THE BILLIONAIRE’S DECEPTION by Shawna Delacorte, a contemporary romance novel from The Wild Rose Press. Release date: September 12, 2022 www.thewildrosepress.com
My idea for this book first came to mind several years ago. I was in Seattle and made a spontaneous decision to take the car ferry to Vancouver Island for a few days. I also decided to stay a couple of days at one of the ferry stops before continuing on to Canada—Friday Harbor on San Juan Island, Washington. I fell in love with the place.
Jotted down lots of observations, took lots of pictures. Later that day, while watching the car ferry arrive at the ferry dock and the cars drive off, a story idea started forming in the back of my mind. A couple of days later, I continued on the car ferry to Vancouver Island in Canada, but my stay at Friday Harbor on San Juan Island kept rattling around in my mind.
I finally decided on my main characters and a specific location/business on San Juan Island. The heroine, Cassie Brockton, owns a diner/bar across the street from the ferry dock and marina. The hero, Trent Nichols, only intends to make a brief stop there—just a day, two days at the most—to do a favor for a friend.
The San Juan Islands, a group of islands off the coast of Washington state, make up San Juan County. The island group includes hundreds of islands—some uninhabited, some privately owned. San Juan Island is the largest and most populous of the group with the town of Friday Harbor being the County Seat. The other primary islands with ferry service are Orcas Island, Lopez Island, and Shaw Island. Even though the story is set in Friday Harbor, I only identified San Juan Island in the story and not the name of the town.
Blurb: High-powered billionaire Beverly Hills attorney Trent Nichols takes a three-month sabbatical to shake his feeling of career burnout and ends up in the San Juan Islands off Washington State. Right away, he encounters a beautiful, down-to-earth owner of a diner/bar and feels an immediate attraction to her. But when she expresses a hostile opinion of attorneys, he decides to keep his profession to himself, a little deception he believes won’t matter. He’s not there to stay.
As a transplanted Chicago banker with a contentious divorce from a lying, cheating attorney, Cassie Brockton loves her new life on the island where she inherited a diner/bar from her great aunt. A stranger in town grabs her full attention, and though he’s not telling her everything, she senses she can trust him and lets down her guard.

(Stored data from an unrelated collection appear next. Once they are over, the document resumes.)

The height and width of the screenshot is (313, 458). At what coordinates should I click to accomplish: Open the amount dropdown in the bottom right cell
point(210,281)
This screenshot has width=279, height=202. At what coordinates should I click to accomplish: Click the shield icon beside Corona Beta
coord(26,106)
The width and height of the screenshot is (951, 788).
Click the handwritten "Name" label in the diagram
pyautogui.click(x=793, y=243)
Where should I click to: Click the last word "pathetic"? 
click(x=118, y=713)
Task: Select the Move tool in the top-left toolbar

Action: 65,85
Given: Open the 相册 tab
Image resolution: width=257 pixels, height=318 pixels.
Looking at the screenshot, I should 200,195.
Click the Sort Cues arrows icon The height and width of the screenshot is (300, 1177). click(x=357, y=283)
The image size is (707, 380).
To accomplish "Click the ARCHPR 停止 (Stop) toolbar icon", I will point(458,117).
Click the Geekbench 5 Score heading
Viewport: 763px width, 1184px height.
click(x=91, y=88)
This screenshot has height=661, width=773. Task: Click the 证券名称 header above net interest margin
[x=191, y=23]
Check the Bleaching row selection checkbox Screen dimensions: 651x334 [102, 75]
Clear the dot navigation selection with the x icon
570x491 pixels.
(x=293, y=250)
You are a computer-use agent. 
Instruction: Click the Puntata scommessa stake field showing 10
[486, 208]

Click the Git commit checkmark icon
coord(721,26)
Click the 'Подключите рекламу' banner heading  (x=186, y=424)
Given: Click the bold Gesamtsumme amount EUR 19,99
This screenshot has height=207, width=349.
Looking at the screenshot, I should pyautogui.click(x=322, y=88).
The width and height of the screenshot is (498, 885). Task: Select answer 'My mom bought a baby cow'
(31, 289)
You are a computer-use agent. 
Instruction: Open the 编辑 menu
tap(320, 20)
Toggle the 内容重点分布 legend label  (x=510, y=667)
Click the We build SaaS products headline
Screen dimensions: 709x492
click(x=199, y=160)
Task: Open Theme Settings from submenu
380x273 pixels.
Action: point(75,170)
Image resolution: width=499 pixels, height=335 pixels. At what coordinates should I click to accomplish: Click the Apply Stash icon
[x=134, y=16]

But when the island draws him in—just the change his life needs—and his affection for Cassie grows, Trent’s deception has him caught in a web that threatens both their futures.
Cassie surveyed the shelves, then her gaze landed on the sought-after carton sitting on the top shelf in the storage room. Who put something in constant use way up there? She grabbed the rickety, old wooden stepladder and placed it below the shelf. Steadying herself with one hand against the wall, she climbed up four steps. I should have listened to Mike about buying a new ladder. As she cautiously reached for the carton, she heard the front door open and close.
“Is that you, Mike? I could sure use some help in here.”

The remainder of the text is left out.